__GOALS__:
1. From the passage on Sarah and Angelina Grimke, list every everyday trifle named as a matter in which Sarah would not trust her own judgment.
2. Write out the part of the passage on Sarah and Angelina Grimke that opens with the words containing "The strong contrast" and closes with "it until to-morrow.", switching "trifles" to "matters".

__READING PASSAGE__:
_ _ _ _

The strong contrast between Sarah
and Angelina Grimke was shown not only in their religious
feelings, but in their manner of treating the ordinary
concerns of life, and in carrying out their convictions
of duty. In her humility, and in her strong reliance
on the “inner light,” Sarah refused to
trust her own judgment, even in the merest trifles,
such as the lending of a book to a friend, postponing
the writing of a letter, or sweeping a room to-day,
when it might be better to defer it until to-morrow.
She says of this: “Perhaps to some who have
been led by higher ways than I have been into a knowledge
of the truth, it may appear foolish to think of seeking
direction in little things, but my mind has for a
long time been in a state in which I have often felt
a fear how I came in or went out, and I have found
it a precious thing to stop and consult the mind of
truth, and be governed thereby.”
The following incident, one out of
many, will illustrate the sincerity of her conviction
on this point.

_ _ _ _

__MATERIAL SUPPLIED__:
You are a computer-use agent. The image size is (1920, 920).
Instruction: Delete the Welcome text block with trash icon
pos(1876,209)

_ _ _ _

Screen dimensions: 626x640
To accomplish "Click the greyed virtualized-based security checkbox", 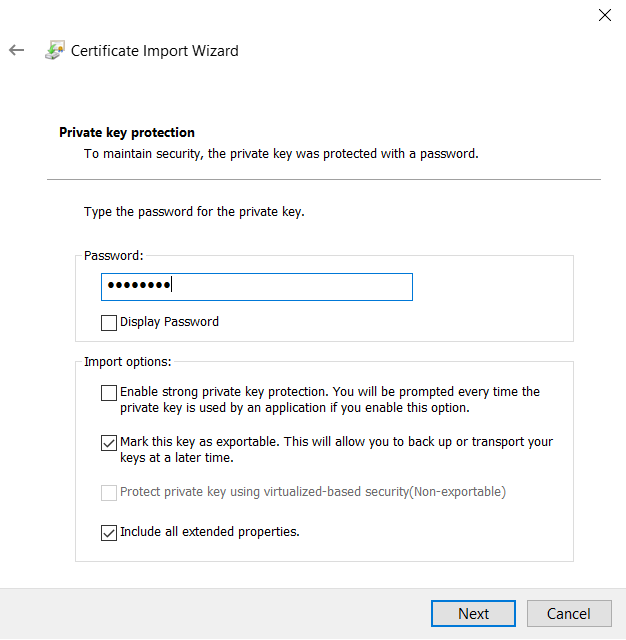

_ _ _ _

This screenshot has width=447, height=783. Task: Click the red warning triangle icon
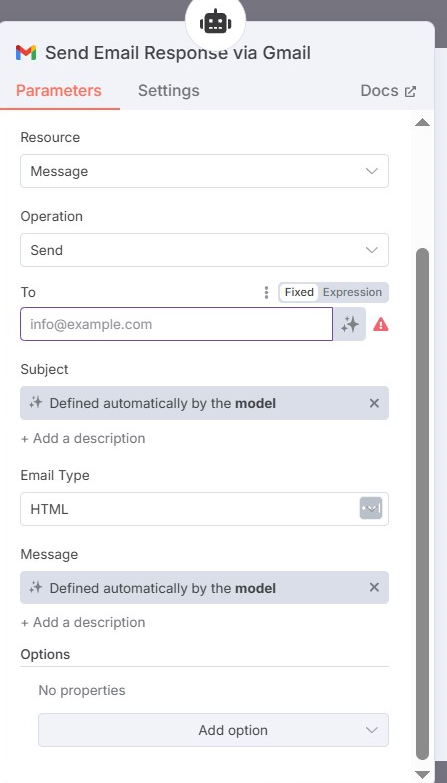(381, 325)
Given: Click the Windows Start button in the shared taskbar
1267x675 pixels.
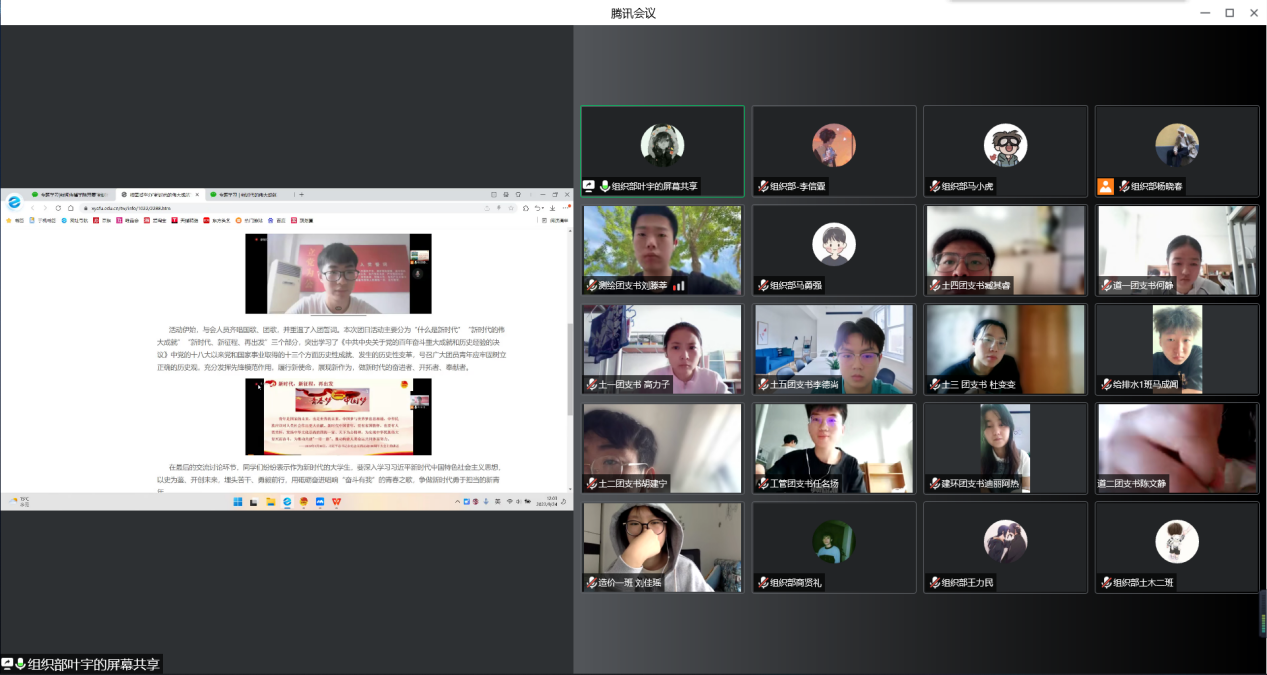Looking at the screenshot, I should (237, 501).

_ _ _ _

__TASK-BY-TASK OUTPUTS__:
1.
- the lending of a book to a friend
- postponing the writing of a letter
- sweeping a room to-day, when it might be better to defer it until to-morrow

2.
The strong contrast between Sarah
and Angelina Grimke was shown not only in their religious
feelings, but in their manner of treating the ordinary
concerns of life, and in carrying out their convictions
of duty. In her humility, and in her strong reliance
on the “inner light,” Sarah refused to
trust her own judgment, even in the merest matters,
such as the lending of a book to a friend, postponing
the writing of a letter, or sweeping a room to-day,
when it might be better to defer it until to-morrow.